SN 2024ahr made an ideal target because of its low redshift, a measure of how fast a galaxy is receding from us and a proxy for distance. At z = 0.0861, the light traveled roughly 1.1 billion years to reach us. For a superluminous supernova, that counts as nearby, and proximity translates directly into signal strength.
The team obtained a near-infrared spectrum about 43 rest-frame days after peak brightness, using the NIRES spectrograph on the Keck I telescope in Hawaii. Timing matters. Observe too early and the expanding gas cloud is still optically thick, trapping light and burying the helium signal. Wait too long and the features fade into noise.
The brightness measurements came from multiple facilities:
- UV and optical light curves from Swift, the Las Cumbres Observatory network, and the Zwicky Transient Facility
- Peak absolute magnitude M_g ≈ M_r ≈ −21, firmly superluminous
- Rise time of ~40 days, decline time of ~80 days to half-peak brightness

They modeled the light curve using a magnetar spin-down engine, the leading explanation for what powers SLSNe-I. A magnetar is a newborn neutron star spinning hundreds of times per second, with a magnetic field so strong it transfers rotational energy into the surrounding explosion debris.
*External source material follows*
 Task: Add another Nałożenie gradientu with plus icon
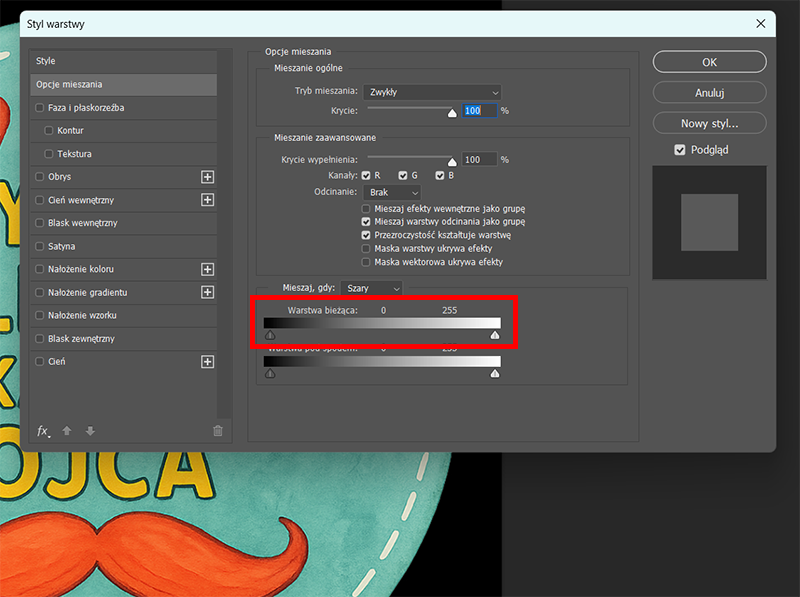(208, 292)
The fit yielded a spin period of 3.3 milliseconds, a magnetic field of 6 × 10¹³ Gauss, and an ejecta mass of ~9.5 solar masses, all typical for the SLSN-I population.
The near-infrared spectrum told the real story. No significant signal appeared at the 2.058 μm helium line. By comparing synthetic spectra modeled with varying helium masses, the team set a conservative upper limit of ~0.05 solar masses, far below the detection threshold of most optical methods. What they did find were features of magnesium (Mg I λ1.575 μm) and a cobalt-magnesium blend (Co II λ2.126 μm + Mg II λ2.136 μm), stretched wider by the high ejecta velocities that define SLSNe-I. These are signatures of Type Ic supernovae.
Why It Matters
The question of what kind of star produces a superluminous supernova isn’t academic. These explosions represent an extreme endpoint of massive star evolution, a path so rare that fewer than 0.3% of all stripped-envelope supernovae reach this luminosity class.
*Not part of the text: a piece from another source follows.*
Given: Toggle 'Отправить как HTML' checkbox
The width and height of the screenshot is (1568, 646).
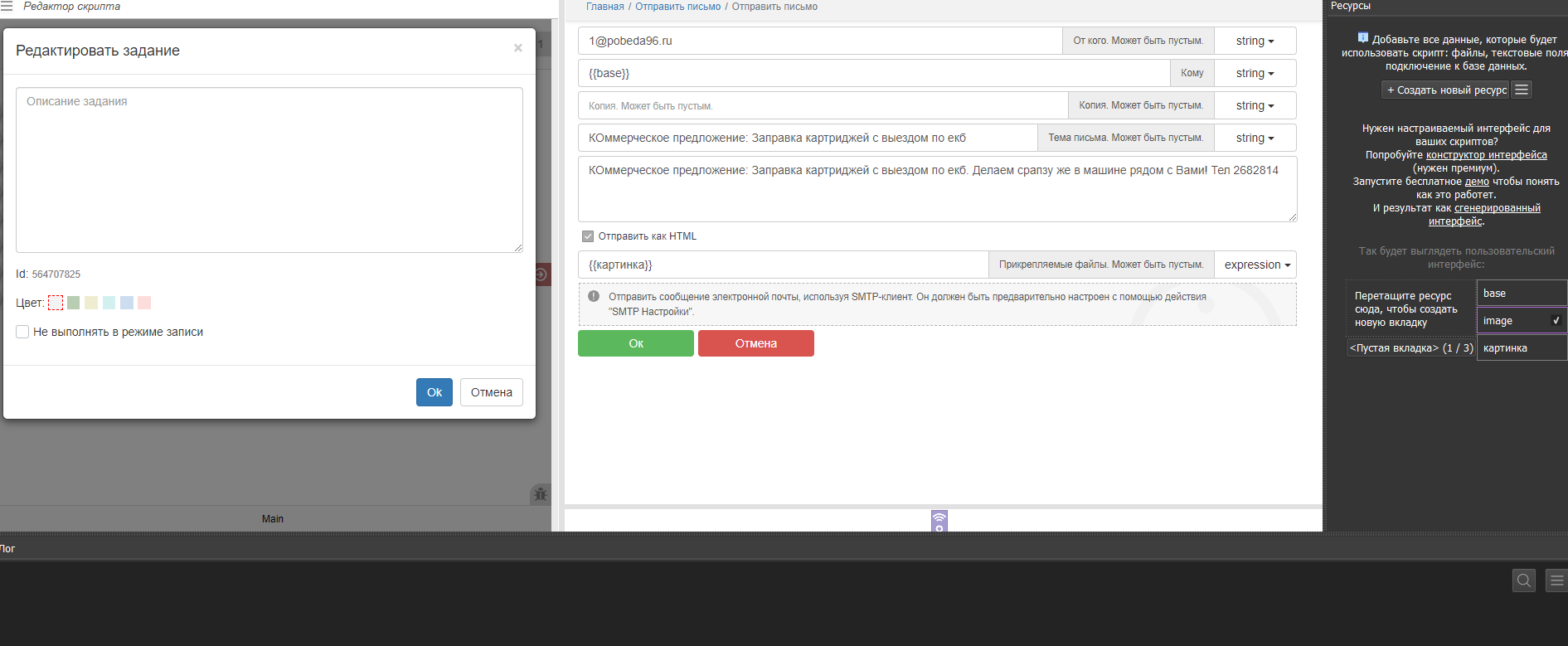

Whether progenitors were helium-poor (Ic-like) or helium-bearing (Ib-like) at explosion constrains which evolutionary channels can lead to such extreme outcomes: binary stripping by a companion star, strong stellar winds, or other mass-loss mechanisms.
Comparing SN 2024ahr to other SLSNe-I with near-infrared spectroscopy turned up something striking. Most previously studied events are peculiar, with bumpy light curves, unusual spectral features, or borderline luminosities. SN 2024ahr is textbook SLSN-I.
That distinction matters because a clean, representative sample is what’s needed to statistically measure the Ib-like versus Ic-like fraction. Right now, the field is working with a handful of oddities. The researchers make a strong case that more near-infrared observations of ordinary superluminous supernovae are essential to real progress.
Upcoming wide-field surveys will find supernovae at low enough redshifts for high-quality near-infrared follow-up, potentially expanding the sample rapidly. Combined with improved spectral modeling, the helium fraction in SLSN-I progenitors may soon be measurable at a population level, directly informing theories of stellar mass loss and the final years of massive star life.
Bottom Line: SN 2024ahr shows that typical superluminous supernovae look like helium-stripped Type Ic events in the near-infrared, not helium-bearing Type Ib events. But the field urgently needs more observations of ordinary SLSNe-I to know how universal that conclusion really is.
IAIFI Research Highlights
This work combines UV, optical, and infrared observations with physical engine modeling, linking data-intensive observational astronomy to fundamental questions about stellar evolution and extreme astrophysical transients.
While primarily observational, the study depends on automated transient detection pipelines and light-curve fitting frameworks that drive the machine-learning-powered survey astronomy now discovering hundreds of superluminous supernovae per year.
Constraining the helium content of a superluminous supernova progenitor to below 0.05 solar masses tightens what we know about the mass-stripping mechanisms and evolutionary pathways governing how the most massive stars end their lives.
Expanding near-infrared spectroscopic coverage to a large, representative sample of SLSNe-I is the critical next step; the full study is available at [arXiv:2501.01485](https://arxiv.org/abs/2501.01485).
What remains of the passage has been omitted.